A rede criminosa de auxílio à imigração ilegal desmantelada pela Polícia Judiciária vai começar a enfrentar a justiça já hoje. Os 17 detidos, entre eles 10 militares da GNR e um agente da PSP, serão presentes ao juiz do Tribunal Central de Instrução Criminal, em Lisboa, a partir da tarde desta quarta-feira.
A operação, que abalou as forças de segurança, revelou um esquema que controlava centenas de trabalhadores em situação ilegal em Beja, Portalegre, Figueira da Foz e Porto. Em causa estão crimes de auxílio à imigração ilegal, falsificação, fraude fiscal e branqueamento de capitais.
A diretora da Obra Católica Portuguesa de Migrações alerta que a participação de elementos das forças de segurança “prejudica gravemente a confiança no Estado”, agravando o clima de desconfiança já sentido pelas comunidades migrantes. Eugénia Quaresma lembra que estas redes exploram a vulnerabilidade dos imigrantes e critica discursos políticos que “diabolizam” quem chega ao país, em vez de exporem falhas no sistema de regulação.

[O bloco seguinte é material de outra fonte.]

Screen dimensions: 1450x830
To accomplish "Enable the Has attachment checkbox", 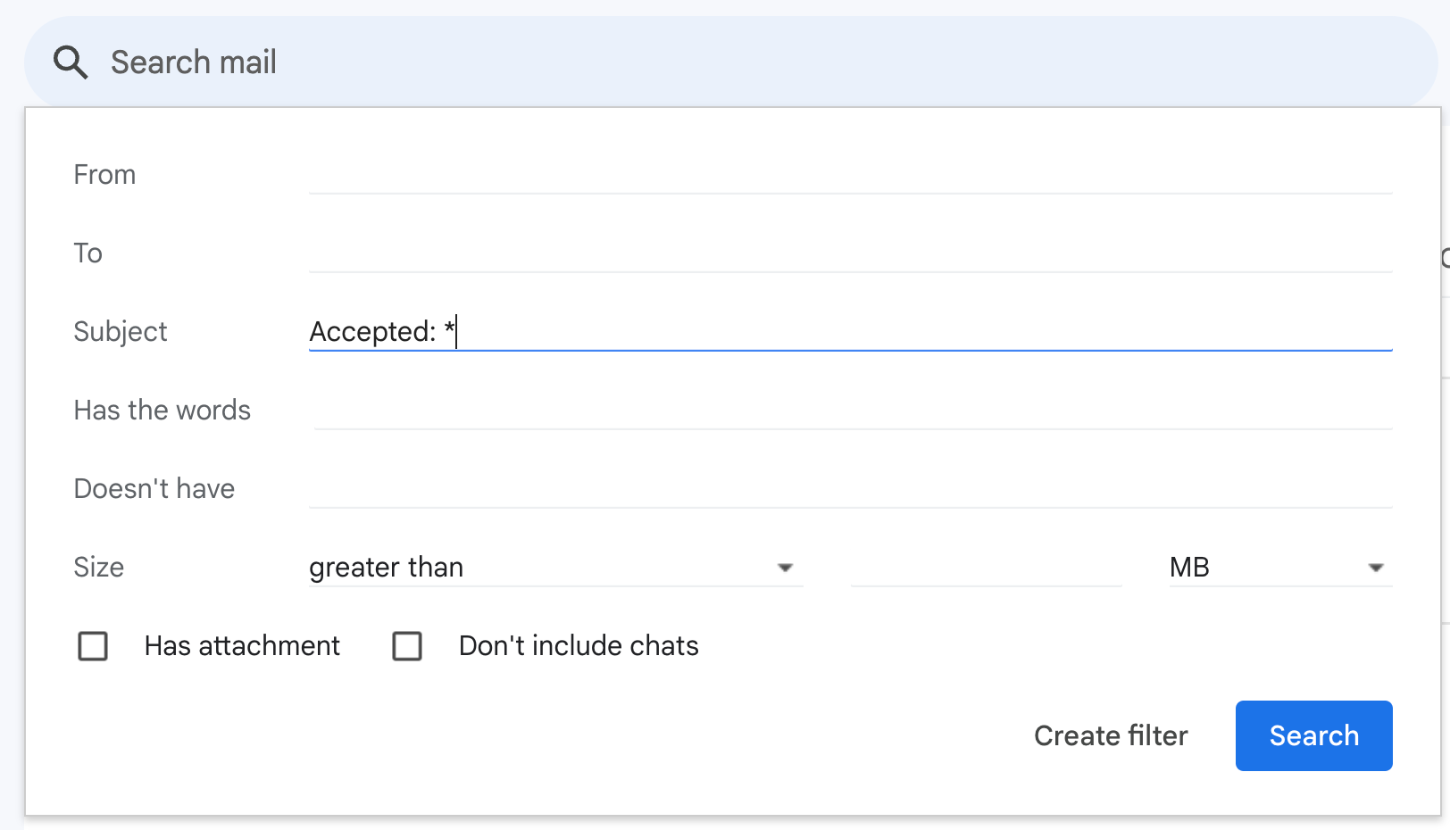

Já o presidente do Observatório de Segurança, Criminalidade Organizada e Terrorismo considera que, apesar de fragilizar a imagem das instituições, este caso não as abala. Francisco Rodrigues sublinha que “uma árvore não compromete a floresta”, mas admite que a presença de agentes do Estado em esquemas criminosos é sempre um golpe duro para a credibilidade pública.